The great miracle at Cana’s wedding feast, the changing of the water into wine, was, of course, the prefiguration of the Eucharist. Each Communion is our wedding feast with Christ and it is also the wedding feast of the whole Church because we are the Church. How joyous can be our daily (or weekly) ‘wedding day’ with God. If only we understood his love and lived by his love, every day for us would be a honeymoon with God!

I have been married twice. I know the ecstasy of union of bodies and minds and souls between a man and woman united in the holy sacrament of Matrimony and in love with one another. But I do not hesitate one second to tell you that this blessed, holy, and wondrous union is but a pale shadow of what happens at Communion when the Lord of Hosts becomes one with my soul and yours, and even one with our bodies for a time. Truly this moment of union of ourselves with God is the most incredible grace, the greatest sign that God can give us of his love and his longing for us and for our love.

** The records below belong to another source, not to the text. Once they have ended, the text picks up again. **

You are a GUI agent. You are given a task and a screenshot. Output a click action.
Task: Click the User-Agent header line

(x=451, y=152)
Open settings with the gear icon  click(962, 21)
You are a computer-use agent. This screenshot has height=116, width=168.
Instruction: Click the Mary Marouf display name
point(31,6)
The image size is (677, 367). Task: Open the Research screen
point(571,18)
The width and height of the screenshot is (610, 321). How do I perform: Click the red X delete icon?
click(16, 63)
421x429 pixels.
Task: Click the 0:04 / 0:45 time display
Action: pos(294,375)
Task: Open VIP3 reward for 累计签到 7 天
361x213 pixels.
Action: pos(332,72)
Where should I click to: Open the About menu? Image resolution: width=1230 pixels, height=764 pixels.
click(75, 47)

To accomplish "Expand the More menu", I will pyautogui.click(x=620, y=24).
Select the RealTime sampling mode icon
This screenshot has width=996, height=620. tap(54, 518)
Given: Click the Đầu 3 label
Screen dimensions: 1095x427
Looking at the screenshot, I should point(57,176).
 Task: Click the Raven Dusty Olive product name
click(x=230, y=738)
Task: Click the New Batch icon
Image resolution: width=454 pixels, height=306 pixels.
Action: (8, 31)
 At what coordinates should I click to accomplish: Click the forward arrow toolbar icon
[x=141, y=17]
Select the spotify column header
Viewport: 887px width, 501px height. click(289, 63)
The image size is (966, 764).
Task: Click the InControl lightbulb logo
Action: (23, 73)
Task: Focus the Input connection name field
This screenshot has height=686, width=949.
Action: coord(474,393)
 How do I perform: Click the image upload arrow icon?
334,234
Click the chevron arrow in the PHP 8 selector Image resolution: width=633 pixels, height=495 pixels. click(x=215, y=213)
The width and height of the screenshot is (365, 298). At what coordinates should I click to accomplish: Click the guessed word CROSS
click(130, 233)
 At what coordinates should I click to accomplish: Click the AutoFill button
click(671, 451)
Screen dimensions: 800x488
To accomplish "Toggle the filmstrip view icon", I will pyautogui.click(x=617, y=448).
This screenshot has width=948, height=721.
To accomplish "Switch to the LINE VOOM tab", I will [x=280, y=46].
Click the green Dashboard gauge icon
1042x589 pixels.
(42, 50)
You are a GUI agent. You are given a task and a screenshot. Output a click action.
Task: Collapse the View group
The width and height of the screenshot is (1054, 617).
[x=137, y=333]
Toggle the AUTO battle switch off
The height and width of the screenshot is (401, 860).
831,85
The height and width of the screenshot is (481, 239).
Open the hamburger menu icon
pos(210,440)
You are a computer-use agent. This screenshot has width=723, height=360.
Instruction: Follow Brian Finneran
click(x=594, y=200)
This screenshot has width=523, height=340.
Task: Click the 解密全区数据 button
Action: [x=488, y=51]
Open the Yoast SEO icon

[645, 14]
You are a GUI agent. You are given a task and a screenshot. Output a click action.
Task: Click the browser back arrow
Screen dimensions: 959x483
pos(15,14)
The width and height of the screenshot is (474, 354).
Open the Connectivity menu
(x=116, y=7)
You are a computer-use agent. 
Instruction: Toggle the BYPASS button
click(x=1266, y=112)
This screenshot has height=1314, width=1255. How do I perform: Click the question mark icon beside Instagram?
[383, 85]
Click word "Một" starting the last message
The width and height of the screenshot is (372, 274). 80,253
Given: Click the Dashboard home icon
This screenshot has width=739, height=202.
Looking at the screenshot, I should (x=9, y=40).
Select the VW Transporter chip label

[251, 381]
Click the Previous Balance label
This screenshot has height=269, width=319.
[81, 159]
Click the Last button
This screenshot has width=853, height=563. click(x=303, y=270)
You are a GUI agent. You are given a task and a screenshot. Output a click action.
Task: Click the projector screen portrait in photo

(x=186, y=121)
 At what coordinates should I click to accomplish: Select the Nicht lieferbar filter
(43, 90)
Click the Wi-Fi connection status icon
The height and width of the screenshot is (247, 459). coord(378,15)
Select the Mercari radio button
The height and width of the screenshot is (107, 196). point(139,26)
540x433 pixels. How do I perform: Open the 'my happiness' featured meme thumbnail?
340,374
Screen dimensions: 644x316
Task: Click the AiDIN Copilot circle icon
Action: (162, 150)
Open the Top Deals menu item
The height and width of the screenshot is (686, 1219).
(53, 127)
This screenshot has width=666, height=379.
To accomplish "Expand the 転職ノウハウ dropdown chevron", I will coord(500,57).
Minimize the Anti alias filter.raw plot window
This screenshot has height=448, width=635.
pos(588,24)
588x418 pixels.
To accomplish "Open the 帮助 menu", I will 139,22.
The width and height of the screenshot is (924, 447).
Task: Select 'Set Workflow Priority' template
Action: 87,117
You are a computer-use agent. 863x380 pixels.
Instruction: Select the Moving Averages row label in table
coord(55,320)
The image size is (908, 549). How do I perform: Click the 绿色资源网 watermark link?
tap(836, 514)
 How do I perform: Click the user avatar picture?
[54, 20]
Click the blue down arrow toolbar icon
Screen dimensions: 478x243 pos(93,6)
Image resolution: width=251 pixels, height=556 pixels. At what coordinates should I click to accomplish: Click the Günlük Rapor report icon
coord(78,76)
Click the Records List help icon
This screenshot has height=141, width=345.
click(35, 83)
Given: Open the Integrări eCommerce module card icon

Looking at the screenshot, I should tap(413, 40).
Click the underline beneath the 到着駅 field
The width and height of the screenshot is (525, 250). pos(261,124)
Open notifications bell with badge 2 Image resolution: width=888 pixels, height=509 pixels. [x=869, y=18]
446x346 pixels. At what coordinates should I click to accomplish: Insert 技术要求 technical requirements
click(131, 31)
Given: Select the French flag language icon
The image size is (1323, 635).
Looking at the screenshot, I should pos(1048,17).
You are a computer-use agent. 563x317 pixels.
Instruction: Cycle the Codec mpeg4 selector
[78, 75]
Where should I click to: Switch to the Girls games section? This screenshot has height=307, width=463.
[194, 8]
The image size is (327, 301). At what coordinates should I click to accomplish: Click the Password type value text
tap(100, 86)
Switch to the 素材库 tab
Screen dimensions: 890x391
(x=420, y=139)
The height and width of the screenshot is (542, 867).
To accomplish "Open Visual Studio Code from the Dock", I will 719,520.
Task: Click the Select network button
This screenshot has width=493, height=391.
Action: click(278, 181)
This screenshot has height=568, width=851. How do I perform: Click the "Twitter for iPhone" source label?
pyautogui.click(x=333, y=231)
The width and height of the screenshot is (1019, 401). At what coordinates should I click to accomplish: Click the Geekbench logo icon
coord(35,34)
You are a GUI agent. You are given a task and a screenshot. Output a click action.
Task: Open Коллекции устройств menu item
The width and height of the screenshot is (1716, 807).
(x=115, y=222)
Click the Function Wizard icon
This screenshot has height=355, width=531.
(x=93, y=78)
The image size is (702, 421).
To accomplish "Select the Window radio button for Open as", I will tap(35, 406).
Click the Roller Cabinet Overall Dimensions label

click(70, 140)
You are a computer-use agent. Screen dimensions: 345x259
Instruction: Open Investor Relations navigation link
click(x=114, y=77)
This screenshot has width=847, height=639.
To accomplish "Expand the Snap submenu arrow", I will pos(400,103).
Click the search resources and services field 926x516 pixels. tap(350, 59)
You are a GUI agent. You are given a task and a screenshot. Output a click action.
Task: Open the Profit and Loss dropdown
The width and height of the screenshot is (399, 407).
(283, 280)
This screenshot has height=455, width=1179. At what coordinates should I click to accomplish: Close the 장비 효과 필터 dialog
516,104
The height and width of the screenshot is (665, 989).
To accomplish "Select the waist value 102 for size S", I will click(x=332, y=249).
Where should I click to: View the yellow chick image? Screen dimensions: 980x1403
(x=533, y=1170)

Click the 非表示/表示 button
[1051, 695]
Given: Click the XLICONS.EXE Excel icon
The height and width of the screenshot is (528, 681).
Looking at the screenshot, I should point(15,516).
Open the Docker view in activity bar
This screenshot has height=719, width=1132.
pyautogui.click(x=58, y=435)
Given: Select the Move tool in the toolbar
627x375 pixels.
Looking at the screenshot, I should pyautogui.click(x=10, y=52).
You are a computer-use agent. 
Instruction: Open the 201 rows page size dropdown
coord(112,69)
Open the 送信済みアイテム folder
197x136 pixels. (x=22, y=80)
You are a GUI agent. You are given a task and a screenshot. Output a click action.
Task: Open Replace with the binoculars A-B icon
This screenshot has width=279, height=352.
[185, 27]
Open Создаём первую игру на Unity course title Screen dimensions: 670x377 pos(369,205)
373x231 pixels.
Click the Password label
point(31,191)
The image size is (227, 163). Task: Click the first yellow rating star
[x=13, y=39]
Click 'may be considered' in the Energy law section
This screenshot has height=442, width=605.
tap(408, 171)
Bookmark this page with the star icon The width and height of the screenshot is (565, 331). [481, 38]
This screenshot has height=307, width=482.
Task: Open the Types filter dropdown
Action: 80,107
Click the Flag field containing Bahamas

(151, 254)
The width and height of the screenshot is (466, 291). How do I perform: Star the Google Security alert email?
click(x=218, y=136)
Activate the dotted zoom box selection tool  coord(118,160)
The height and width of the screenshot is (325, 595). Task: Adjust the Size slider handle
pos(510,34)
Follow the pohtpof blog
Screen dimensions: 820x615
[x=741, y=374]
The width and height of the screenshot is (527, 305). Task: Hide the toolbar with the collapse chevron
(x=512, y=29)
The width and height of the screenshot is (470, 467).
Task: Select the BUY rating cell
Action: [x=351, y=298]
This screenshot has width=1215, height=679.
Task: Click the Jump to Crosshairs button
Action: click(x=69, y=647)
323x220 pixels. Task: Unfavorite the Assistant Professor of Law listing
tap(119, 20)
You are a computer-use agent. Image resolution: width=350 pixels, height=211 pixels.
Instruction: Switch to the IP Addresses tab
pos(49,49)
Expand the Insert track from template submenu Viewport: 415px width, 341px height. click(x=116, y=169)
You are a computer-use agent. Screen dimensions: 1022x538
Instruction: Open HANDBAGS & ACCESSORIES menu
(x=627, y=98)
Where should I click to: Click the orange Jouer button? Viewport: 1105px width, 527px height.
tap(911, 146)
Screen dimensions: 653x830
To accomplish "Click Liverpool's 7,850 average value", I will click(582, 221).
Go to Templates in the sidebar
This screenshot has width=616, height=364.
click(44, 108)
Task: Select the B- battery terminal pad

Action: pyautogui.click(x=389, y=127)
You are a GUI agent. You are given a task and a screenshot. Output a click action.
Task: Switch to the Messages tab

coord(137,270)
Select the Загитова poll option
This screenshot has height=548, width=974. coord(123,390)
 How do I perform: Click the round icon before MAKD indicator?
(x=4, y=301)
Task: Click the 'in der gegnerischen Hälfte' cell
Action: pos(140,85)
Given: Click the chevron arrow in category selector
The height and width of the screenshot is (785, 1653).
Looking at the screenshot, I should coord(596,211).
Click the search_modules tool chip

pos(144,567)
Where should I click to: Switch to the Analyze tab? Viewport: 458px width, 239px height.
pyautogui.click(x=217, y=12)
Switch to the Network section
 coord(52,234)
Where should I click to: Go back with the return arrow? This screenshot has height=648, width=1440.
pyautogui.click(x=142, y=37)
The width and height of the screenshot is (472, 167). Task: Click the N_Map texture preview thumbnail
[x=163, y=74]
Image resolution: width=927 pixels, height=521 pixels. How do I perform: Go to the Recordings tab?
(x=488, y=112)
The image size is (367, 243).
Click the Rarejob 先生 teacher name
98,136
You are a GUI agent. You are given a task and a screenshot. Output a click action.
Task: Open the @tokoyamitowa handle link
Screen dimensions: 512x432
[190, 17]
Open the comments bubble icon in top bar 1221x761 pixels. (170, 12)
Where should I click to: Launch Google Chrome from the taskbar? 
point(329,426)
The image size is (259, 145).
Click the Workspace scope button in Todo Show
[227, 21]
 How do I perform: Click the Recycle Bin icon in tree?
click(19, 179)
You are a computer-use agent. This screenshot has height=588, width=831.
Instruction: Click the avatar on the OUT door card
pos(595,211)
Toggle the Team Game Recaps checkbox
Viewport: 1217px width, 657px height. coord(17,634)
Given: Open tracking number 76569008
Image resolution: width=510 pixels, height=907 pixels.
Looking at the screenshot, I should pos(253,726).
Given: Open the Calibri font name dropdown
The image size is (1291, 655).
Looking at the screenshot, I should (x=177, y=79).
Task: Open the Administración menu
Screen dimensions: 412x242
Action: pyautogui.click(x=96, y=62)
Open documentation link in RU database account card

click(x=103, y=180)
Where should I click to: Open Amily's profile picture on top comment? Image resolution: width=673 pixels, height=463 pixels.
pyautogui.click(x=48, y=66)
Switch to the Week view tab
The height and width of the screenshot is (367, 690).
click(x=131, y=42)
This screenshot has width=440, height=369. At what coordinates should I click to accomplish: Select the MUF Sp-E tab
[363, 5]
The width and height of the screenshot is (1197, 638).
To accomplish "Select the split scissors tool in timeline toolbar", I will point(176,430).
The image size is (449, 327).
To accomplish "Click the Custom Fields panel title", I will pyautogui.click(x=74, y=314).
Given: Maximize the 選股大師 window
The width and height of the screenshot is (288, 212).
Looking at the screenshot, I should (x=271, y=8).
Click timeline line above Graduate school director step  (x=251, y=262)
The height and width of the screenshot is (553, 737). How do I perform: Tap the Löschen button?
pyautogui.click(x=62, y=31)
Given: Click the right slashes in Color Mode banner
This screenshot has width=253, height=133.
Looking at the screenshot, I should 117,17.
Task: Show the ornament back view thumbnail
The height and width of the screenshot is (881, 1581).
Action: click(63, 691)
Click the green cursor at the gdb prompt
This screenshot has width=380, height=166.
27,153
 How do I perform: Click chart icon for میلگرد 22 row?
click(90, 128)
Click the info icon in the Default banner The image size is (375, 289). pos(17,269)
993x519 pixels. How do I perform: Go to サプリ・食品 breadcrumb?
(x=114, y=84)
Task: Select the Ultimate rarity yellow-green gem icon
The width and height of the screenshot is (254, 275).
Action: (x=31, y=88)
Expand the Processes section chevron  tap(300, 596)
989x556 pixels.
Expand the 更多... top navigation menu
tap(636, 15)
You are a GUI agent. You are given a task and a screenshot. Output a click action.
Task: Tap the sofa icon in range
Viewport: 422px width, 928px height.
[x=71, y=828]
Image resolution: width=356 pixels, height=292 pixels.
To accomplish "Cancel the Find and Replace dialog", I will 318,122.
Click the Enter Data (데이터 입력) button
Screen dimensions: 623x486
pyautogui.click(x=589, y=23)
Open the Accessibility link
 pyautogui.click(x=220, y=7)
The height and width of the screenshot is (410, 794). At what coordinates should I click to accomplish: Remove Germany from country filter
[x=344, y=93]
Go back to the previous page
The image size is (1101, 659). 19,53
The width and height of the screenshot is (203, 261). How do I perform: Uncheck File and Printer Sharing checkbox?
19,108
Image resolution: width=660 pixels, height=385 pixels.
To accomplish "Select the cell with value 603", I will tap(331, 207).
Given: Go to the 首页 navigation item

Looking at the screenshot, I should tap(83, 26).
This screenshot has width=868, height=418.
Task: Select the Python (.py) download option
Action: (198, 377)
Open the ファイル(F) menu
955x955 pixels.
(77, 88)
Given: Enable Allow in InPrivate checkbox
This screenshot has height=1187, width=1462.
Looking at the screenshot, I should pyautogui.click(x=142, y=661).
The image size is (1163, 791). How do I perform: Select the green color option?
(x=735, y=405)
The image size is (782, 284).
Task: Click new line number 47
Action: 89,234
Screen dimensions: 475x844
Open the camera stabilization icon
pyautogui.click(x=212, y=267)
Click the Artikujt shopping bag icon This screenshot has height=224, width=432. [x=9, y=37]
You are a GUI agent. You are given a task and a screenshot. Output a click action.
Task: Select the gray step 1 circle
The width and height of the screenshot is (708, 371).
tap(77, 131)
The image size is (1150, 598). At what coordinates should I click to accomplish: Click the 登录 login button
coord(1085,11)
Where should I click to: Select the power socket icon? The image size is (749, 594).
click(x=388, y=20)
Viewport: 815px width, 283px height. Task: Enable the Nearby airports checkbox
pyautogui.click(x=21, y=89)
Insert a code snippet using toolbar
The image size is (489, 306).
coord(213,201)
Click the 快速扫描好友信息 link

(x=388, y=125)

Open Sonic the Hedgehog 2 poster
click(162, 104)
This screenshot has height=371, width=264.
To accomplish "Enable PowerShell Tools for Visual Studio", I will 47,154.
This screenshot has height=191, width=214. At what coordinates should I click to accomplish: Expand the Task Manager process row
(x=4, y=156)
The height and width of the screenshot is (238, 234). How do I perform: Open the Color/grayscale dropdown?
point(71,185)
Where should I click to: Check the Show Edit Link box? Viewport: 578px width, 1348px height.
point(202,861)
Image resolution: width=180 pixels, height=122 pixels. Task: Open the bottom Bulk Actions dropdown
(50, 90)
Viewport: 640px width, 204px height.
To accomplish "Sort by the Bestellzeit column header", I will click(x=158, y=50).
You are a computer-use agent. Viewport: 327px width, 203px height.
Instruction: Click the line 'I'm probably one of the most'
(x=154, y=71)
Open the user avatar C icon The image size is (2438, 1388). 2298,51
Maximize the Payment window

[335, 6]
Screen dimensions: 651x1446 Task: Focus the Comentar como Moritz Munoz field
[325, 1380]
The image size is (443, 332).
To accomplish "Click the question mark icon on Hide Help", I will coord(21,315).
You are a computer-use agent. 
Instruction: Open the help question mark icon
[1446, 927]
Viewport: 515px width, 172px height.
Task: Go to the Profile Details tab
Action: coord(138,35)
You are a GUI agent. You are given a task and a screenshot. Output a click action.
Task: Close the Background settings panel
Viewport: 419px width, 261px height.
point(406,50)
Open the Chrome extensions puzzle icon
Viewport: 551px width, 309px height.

My heart stops beating while I really think of what is happening during the holy liturgy. The Eucharist is a reality that you can touch, that you can hold, that you can taste, that you can feel on your palate.

Christ offers himself: sacrament and sacrifice

The mystery of the liturgy is so very simple. Christ offering himself, sacrament and sacrifice, for you and for me. Here he is, hanging on the cross, dying for us all, obedient unto death to his Father’s will. I personally wouldn’t obey anybody if it wasn’t for Christ. He was obedient to his Father’s will to the last ounce.

He died. He lifted up all the sins of the world. Can you imagine that? All the sins of the world, as it were, on his shoulder. He lifted all these, and in our place he died for them, an absolute, totally unselfish, totally loving, totally complete gift of himself to the Father for us. When you attend the most holy liturgy and hear the words, “This is my body; this is my blood,” from that very moment, you know the infinite, incredible love of God for you. He invites us every day to come to the oasis of his heart and be refreshed by the wine of his compassion and love.

You also are the sacrifice!

When you are there, you offer the sacrifice. But you see, there is a deeper mystery. You also are the sacrifice! I barely dare to touch on this. You are aware that a drop of water, or a little bit of water, goes into the chalice with the wine. What is that water? Who is that water? Why does the water go in there? It represents us. So we are in the chalice. If we are the Mystical Body and the Body is offered, then in a mystical way, we are offered. Put yourself on the paten.Give God your day, your whole day—that little time between two Masses.

Adapted from Spiritual Readings in 1963, 71, 73, and 78; Meditations on the Mass; and Outer Circle Letters.